|
|
|
|
|
by peter_d_sherman
1032 days ago
|
|
>"As an aside, new hardware platforms such as NVIDIA Grace Hopper natively support the Unified Memory programming model through hardware-based memory coherence among all CPUs and GPUs. For such systems, HMM is not required, and in fact, HMM is automatically disabled there. One way to think about this is to observe that HMM is effectively a software-based way of providing the same programming model as an NVIDIA Grace Hopper Superchip." 1) I am curious what the AMD equivalent of nVidia's HMM is, or will be... 2) I am curious if software will be able to be written with HMM (or some higher level abstraction API) such that HMM enabled software will also function on an AMD or other 3rd party GPU... |
|
AMD has much the same variations as nvidia here, some details at https://github.com/amd/amd-lab-notes/blob/release/mi200-memo.... The single memory systems are called APUs. The internet thinks the MI300 (in El Capitan) is one of those. The games consoles and mobile chips are too.

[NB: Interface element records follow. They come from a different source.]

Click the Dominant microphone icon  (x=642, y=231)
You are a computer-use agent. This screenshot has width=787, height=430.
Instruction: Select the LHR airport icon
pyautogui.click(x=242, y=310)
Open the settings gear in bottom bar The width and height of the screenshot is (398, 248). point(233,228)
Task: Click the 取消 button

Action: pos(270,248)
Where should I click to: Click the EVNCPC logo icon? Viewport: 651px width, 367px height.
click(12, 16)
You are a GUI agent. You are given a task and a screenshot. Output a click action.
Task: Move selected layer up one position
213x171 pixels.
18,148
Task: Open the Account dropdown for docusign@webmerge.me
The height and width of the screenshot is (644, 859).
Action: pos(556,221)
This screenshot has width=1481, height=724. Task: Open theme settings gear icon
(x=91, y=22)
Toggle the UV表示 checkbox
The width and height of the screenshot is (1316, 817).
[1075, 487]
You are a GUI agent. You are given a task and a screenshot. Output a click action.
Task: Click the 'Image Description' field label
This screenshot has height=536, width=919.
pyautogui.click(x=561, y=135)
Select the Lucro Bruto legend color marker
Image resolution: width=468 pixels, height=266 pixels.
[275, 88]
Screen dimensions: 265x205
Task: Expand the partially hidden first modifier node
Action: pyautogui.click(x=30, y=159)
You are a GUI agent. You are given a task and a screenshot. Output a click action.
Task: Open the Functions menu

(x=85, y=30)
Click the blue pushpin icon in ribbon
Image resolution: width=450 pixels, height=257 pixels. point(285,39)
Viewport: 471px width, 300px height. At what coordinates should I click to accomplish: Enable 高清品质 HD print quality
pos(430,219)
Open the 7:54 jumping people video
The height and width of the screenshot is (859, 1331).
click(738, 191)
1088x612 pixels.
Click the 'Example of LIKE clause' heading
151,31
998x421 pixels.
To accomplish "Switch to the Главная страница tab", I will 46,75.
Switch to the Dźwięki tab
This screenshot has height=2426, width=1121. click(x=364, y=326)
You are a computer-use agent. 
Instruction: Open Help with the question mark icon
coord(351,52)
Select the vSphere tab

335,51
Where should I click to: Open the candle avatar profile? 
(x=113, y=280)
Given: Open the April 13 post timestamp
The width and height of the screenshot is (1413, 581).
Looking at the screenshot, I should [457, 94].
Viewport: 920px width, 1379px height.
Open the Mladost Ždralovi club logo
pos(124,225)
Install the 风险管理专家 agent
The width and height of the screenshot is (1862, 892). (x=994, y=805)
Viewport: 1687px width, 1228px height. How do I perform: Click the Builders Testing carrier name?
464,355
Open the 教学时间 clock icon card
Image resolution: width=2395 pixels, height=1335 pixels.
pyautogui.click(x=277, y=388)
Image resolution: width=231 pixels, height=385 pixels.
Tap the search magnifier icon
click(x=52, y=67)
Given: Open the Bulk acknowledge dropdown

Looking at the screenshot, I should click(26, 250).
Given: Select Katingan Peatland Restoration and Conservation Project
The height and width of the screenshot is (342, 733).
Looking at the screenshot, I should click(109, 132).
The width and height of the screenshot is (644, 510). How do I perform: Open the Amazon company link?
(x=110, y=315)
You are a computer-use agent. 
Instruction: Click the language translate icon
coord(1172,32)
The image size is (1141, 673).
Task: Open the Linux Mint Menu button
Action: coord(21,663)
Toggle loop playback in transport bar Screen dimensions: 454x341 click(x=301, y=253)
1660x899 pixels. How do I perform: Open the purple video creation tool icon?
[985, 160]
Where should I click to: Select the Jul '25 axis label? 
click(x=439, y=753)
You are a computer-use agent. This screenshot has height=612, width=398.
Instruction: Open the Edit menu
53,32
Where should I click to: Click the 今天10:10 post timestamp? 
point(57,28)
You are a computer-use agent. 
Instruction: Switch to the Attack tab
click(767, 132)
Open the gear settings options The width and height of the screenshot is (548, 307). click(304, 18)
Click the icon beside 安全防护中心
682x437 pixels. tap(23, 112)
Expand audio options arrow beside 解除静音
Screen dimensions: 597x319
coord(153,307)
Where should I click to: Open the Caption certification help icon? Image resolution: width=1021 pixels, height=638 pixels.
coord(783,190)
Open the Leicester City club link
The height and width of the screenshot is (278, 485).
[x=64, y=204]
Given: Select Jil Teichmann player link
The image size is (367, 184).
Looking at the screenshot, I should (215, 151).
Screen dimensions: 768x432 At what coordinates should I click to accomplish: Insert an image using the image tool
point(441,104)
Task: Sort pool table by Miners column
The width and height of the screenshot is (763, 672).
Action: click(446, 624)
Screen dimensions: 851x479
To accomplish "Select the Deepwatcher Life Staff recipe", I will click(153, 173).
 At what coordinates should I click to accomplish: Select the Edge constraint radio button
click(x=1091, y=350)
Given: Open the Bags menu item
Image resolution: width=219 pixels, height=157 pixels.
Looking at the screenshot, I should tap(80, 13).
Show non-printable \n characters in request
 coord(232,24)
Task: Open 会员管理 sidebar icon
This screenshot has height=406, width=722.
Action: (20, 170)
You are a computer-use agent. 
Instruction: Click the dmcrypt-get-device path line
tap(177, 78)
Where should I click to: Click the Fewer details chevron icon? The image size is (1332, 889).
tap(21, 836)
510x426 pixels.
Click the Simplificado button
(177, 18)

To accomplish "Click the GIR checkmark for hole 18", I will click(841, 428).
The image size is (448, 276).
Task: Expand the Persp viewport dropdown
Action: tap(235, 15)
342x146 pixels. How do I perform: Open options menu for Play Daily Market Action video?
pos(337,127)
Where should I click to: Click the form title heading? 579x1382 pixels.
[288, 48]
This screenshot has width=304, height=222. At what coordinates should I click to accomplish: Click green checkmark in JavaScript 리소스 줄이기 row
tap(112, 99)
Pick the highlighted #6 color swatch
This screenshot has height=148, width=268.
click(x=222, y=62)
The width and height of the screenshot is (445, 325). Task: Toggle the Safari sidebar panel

I'm not sure what the limits are in terms of arbitrary heterogenous execution if you want to push the boundaries, e.g. can you JIT amdgpu code into memory you got from mmap and have one of the GPU execution units branch to it? I don't see why not, but haven't tried it.
In principle I suppose a page should be able to migrate between nvidia and amdgpu hardware on a machine containing GPUS from both vendors, though that isn't likely to be a well tested path.